Kevin Tully is Amanda's co-director and creative partner for A Smith Gallery and a photographer, designer, writer, and artist. With over thirty-five years of experience as a landscape designer, furniture designer, fine art painter, and photographer, he has taught workshops on various aspects of art and photography for over twelve years. He has curated and installed hundreds of exhibitions for the gallery and has been a juror for numerous calls-for-entry for the gallery and local organizations, as well as international exhibitions.  Kevin and Amanda are each others' first, best critics and collaborators.

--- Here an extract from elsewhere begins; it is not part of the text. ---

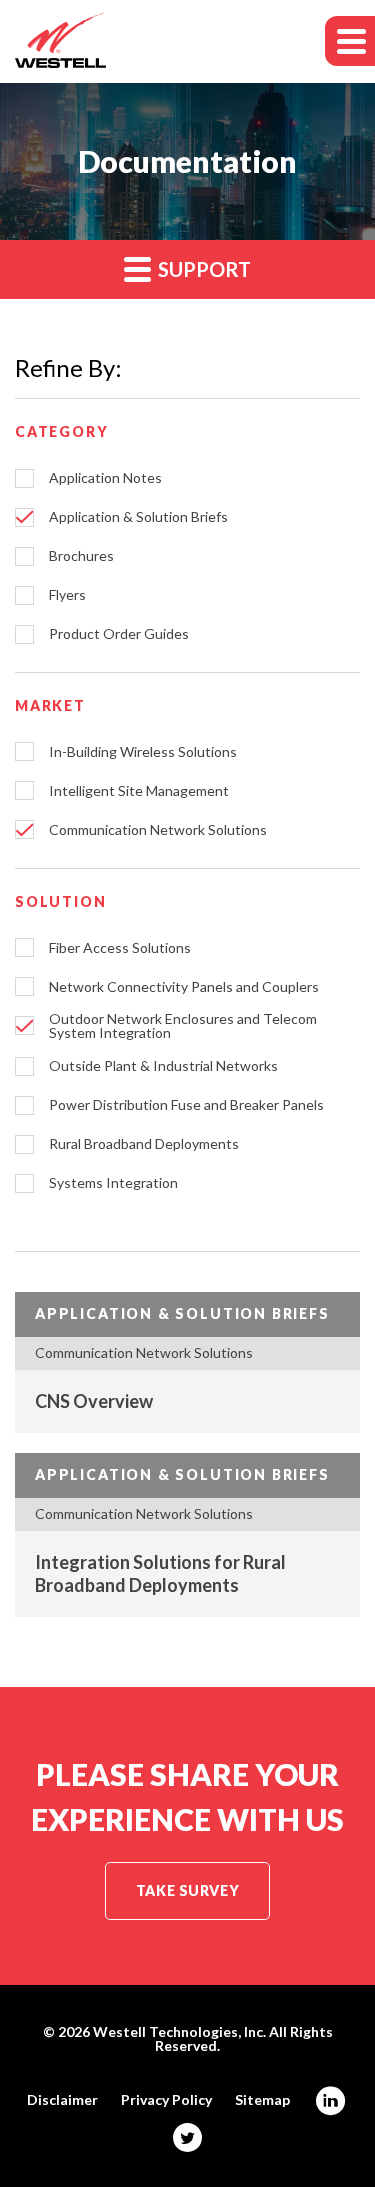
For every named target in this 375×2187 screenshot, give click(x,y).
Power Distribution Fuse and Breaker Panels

Franklin Cincinnatus. According to a bio from an old "Paris Review" that Kevin found among the magazines at the shop where he gets his oil changed, Frank was born physically and cognitively adult. His frightened parents left him at a fire station at 3:00 AM and disappeared, no forwarding address. A very liberal local librarian rescued him, naming him after Franklin Delano Roosevelt and Lucius Quinctius Cincinnatus. The "child" read most of In Watermelon Sugar that first night. It is conjectured that he lives in a little stone house in Central Texas with 3 cats, a bird, a very happy woman, and a pistol that he accidentally dropped in the toilet when drunk one Columbus Day. The pistol, rusted and useless, sits next to a framed photograph of the librarian. Frank contributes the image commentaries for this issue's portfolio section and adds assorted illuminating remarks to the artists' interview.